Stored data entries
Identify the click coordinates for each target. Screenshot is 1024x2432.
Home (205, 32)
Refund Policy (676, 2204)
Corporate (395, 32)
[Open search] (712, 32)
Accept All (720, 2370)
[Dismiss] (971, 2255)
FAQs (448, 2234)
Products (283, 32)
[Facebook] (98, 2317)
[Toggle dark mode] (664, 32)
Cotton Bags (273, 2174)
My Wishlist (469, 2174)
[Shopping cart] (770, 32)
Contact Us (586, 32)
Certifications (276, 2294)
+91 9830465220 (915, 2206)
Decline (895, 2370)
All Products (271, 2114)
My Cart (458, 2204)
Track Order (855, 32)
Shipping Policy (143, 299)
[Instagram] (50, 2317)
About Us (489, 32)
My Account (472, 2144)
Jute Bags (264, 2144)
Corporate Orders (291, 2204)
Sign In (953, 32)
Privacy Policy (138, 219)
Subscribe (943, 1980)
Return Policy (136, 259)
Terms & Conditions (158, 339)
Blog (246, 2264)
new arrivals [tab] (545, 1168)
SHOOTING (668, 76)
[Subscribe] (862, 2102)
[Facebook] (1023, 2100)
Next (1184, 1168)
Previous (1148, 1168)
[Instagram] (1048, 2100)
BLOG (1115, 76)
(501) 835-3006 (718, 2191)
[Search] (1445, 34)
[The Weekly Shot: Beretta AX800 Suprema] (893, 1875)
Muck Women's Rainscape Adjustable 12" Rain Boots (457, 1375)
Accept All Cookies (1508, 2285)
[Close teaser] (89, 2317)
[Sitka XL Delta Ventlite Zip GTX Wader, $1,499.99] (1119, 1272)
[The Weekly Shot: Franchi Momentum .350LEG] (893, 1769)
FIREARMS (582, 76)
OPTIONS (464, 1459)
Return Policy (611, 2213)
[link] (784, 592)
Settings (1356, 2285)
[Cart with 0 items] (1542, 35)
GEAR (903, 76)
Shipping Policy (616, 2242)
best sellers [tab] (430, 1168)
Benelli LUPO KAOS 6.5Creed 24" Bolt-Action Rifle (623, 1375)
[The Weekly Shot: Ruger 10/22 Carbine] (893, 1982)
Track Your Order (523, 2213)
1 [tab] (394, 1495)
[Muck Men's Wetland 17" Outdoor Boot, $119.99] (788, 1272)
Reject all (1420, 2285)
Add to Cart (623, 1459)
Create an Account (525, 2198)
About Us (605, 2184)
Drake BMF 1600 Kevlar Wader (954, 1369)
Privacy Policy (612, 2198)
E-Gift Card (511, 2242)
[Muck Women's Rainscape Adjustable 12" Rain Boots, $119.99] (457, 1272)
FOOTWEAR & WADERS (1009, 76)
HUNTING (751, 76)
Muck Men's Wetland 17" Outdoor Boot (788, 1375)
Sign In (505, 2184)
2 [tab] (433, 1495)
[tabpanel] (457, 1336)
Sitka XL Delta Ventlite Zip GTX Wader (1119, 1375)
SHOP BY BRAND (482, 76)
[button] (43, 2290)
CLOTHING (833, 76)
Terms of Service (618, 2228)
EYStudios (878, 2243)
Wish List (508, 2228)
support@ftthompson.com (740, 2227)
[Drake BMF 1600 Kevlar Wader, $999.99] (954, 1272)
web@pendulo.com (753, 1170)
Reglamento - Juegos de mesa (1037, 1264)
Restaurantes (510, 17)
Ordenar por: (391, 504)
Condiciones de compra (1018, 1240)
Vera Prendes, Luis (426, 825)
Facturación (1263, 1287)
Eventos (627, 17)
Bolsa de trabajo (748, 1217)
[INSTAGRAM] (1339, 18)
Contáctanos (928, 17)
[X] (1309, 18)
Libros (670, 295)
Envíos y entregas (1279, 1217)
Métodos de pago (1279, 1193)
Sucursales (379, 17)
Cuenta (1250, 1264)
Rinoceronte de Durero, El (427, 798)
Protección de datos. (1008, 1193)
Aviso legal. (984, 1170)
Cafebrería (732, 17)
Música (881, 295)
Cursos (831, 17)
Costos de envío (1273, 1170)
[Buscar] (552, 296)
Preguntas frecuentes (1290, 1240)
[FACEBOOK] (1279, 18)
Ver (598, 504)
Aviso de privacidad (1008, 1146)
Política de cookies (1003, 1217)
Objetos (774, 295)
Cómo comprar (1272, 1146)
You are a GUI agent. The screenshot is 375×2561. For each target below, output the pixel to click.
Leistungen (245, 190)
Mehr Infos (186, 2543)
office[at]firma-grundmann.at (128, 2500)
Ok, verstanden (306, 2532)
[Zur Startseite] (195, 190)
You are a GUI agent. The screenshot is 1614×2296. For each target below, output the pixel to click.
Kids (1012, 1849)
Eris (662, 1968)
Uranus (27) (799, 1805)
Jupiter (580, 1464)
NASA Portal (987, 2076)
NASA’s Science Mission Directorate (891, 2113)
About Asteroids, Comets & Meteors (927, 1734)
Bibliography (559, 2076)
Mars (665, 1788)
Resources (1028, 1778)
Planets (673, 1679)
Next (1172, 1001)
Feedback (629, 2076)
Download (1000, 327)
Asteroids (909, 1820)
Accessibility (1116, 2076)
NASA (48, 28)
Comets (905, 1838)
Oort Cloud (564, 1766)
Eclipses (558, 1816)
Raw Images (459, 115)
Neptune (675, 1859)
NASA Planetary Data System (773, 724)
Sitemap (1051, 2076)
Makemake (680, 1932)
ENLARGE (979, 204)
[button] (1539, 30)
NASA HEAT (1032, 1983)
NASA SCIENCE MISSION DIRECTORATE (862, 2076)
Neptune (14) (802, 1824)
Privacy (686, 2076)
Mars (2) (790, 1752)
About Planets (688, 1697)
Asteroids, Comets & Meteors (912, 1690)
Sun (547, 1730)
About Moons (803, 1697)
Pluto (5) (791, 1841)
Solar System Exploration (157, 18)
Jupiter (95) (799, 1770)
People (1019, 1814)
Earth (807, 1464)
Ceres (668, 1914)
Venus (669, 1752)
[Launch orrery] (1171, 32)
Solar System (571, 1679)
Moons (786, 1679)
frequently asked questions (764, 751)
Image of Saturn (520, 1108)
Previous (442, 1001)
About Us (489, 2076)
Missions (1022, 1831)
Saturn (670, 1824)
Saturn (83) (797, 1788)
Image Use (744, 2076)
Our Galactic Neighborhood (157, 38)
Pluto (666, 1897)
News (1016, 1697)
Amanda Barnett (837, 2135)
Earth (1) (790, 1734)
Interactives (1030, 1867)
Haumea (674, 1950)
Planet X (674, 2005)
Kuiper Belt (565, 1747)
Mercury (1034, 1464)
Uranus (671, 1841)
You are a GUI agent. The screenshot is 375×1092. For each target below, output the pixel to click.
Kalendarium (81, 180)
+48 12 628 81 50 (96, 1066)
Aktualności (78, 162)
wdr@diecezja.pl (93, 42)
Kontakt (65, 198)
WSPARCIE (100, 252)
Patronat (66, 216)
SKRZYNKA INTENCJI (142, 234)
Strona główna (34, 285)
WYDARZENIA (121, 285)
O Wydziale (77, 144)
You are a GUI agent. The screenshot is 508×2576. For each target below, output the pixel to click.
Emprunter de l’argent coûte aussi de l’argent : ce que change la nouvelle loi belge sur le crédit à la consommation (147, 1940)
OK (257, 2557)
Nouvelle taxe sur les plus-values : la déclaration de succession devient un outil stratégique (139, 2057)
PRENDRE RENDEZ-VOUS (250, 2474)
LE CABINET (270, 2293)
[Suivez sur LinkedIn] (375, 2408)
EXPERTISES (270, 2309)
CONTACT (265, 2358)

**TASK ITEM**: This exercise asks for an exact repeat of the lines from the one holding "frequently asked questions (764, 751)" through the end of the data above.

**RESULT**:
frequently asked questions (764, 751)
Image of Saturn (520, 1108)
Previous (442, 1001)
About Us (489, 2076)
Missions (1022, 1831)
Saturn (670, 1824)
Saturn (83) (797, 1788)
Image Use (744, 2076)
Our Galactic Neighborhood (157, 38)
Pluto (666, 1897)
News (1016, 1697)
Amanda Barnett (837, 2135)
Earth (1) (790, 1734)
Interactives (1030, 1867)
Haumea (674, 1950)
Planet X (674, 2005)
Kuiper Belt (565, 1747)
Mercury (1034, 1464)
Uranus (671, 1841)
You are a GUI agent. The screenshot is 375×1092. For each target below, output the pixel to click.
Kalendarium (81, 180)
+48 12 628 81 50 (96, 1066)
Aktualności (78, 162)
wdr@diecezja.pl (93, 42)
Kontakt (65, 198)
WSPARCIE (100, 252)
Patronat (66, 216)
SKRZYNKA INTENCJI (142, 234)
Strona główna (34, 285)
WYDARZENIA (121, 285)
O Wydziale (77, 144)
You are a GUI agent. The screenshot is 508×2576. For each target below, output the pixel to click.
Emprunter de l’argent coûte aussi de l’argent : ce que change la nouvelle loi belge sur le crédit à la consommation (147, 1940)
OK (257, 2557)
Nouvelle taxe sur les plus-values : la déclaration de succession devient un outil stratégique (139, 2057)
PRENDRE RENDEZ-VOUS (250, 2474)
LE CABINET (270, 2293)
[Suivez sur LinkedIn] (375, 2408)
EXPERTISES (270, 2309)
CONTACT (265, 2358)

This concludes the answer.